House, Senate Bills Differ on Guard Issues

NGAUS Washington Report

(Dec. 11, 2012) The House and Senate will begin reconciling this week the differences in their respective versions of the National Defense Authorization Act. This will include some differences on issues of interest to National Guard members.

Both bills currently include language to address the force structure changes proposed in the Air Force budget in early February, prohibiting the divestment, retirement or transfer of any Air National Guard aircraft, including the C-27J.

However, there are a few key differences. The Senate bill makes an exception for the transfer of C-5A’s and establishes a National Commission on the Structure of the Air Force. A letter from both the House and Senate National Guard Caucuses circulated in Congress last week to rally support for the commission and the freeze to the Air Guard fleet.

For the Army National Guard, the House bill prohibits the retirement of the C-23 Sherpa. Sen. Joe Manchin, D-W.Va., and Sen. Mark Begich, D-Alaska, introduced an amendment to include a similar provision in the Senate bill, however, it was not included in the final package.

Last week, both senators circulated a letter to their colleagues asking that the C-23 be protected in the final bill.

━━━━━━━━

→ **Task to complete**
Continue the report on how the House and Senate defense bills differ on National Guard issues, starting after its last sentence.

→ **Supplied data**
━━━━━━━━

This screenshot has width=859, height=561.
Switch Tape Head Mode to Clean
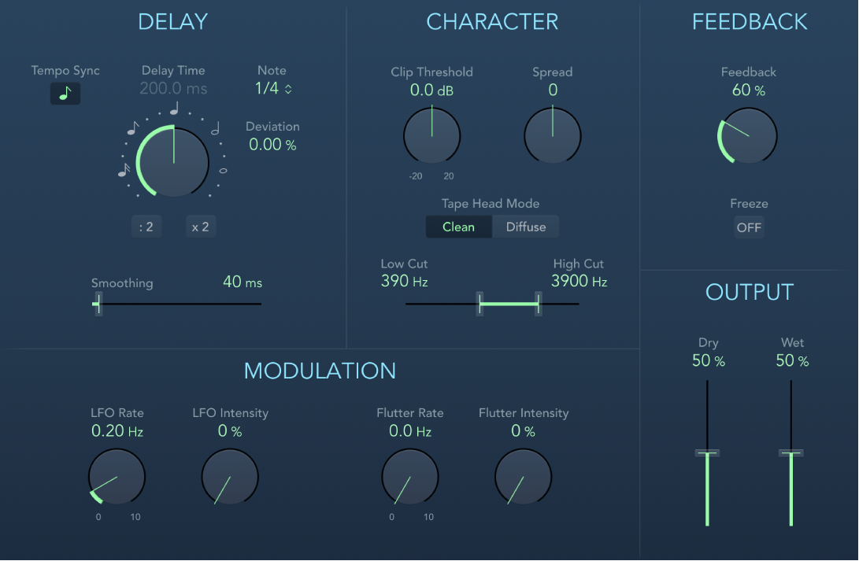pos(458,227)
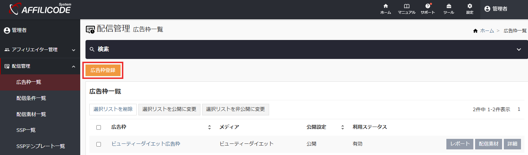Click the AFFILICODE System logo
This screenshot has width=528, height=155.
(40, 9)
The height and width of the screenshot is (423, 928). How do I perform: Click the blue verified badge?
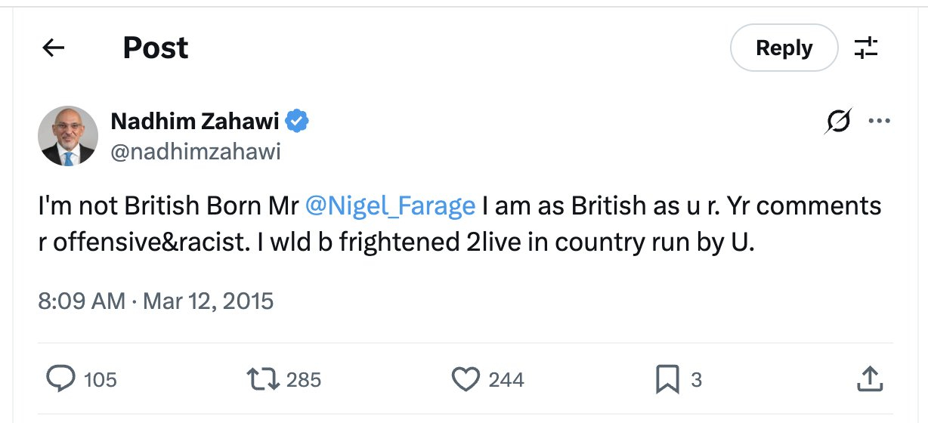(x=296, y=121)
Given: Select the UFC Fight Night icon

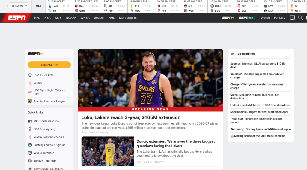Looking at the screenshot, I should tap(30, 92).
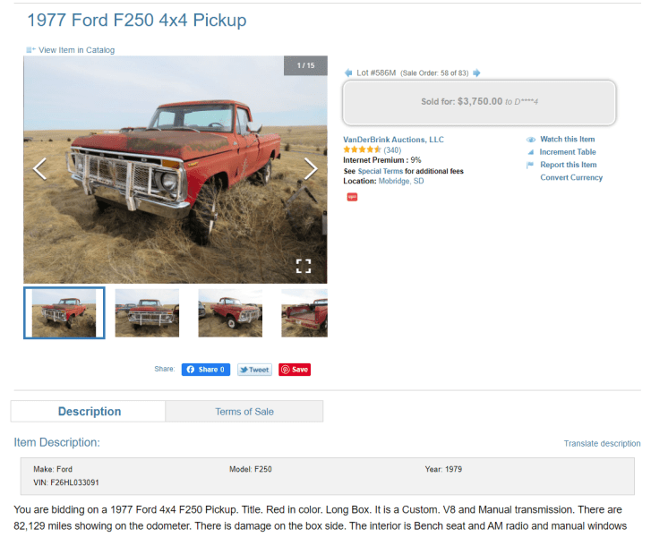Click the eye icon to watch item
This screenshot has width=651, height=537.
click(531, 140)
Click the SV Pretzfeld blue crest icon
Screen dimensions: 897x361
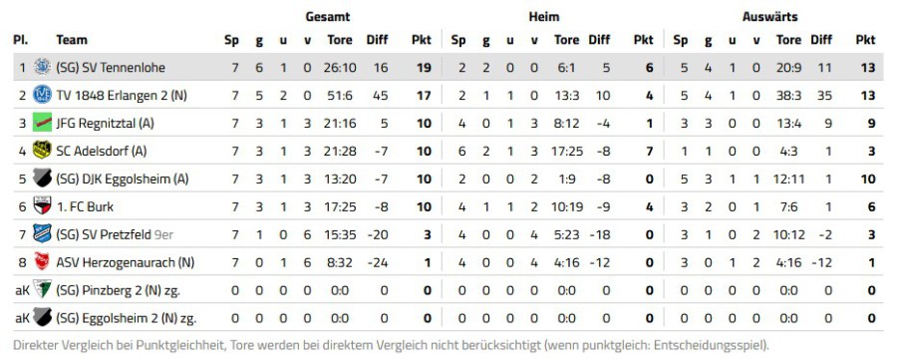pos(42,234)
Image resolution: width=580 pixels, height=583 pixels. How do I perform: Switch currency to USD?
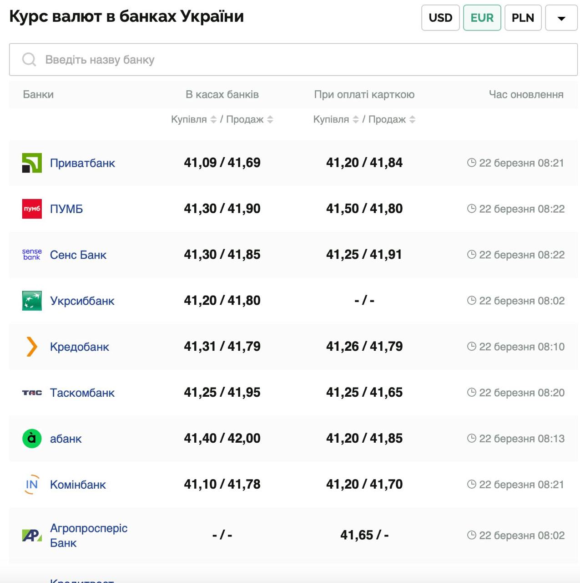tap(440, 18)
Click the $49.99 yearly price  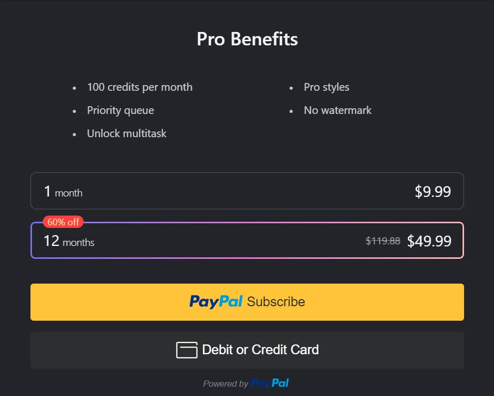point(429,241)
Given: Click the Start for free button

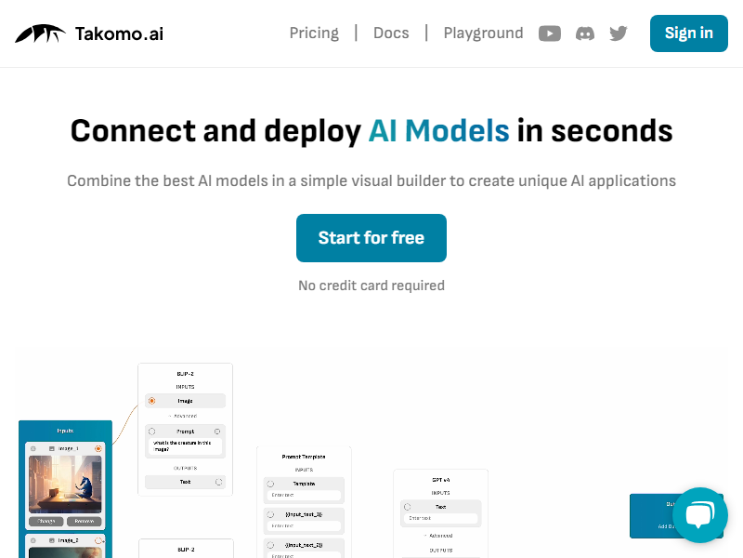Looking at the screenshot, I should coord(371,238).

━━━━━━━━

→ **Answer space**
The Senate would allow the defense secretary to establish a program to provide space-available travel to reserve-component members, retirees, dependents and unmarried widows. The Senate bill would also require the defense secretary to establish a transition assistance advisor program. Neither idea is found in the House version.

Both bills include State Partnership Program funds, basic allowances for housing for full-time Guardsmen, additional funding for Abrams tanks, authorization of additional behavioral health professionals to conduct pre-separation medical exams, Yellow Ribbon Program money, and extensions of TRICARE Standard and TRICARE Dental for members of selected reserve in cases of involuntary separation.

NGAUS is asking Congress to include language for space-available travel, the transition assistance advisor program, inclusion of the C-23 Sherpa and the establishment of a National Commission on the Structure of the Air Force, as well as a few other provisions.

Congressional staff has indicated that a vote on the reconciled NDAA could come this week.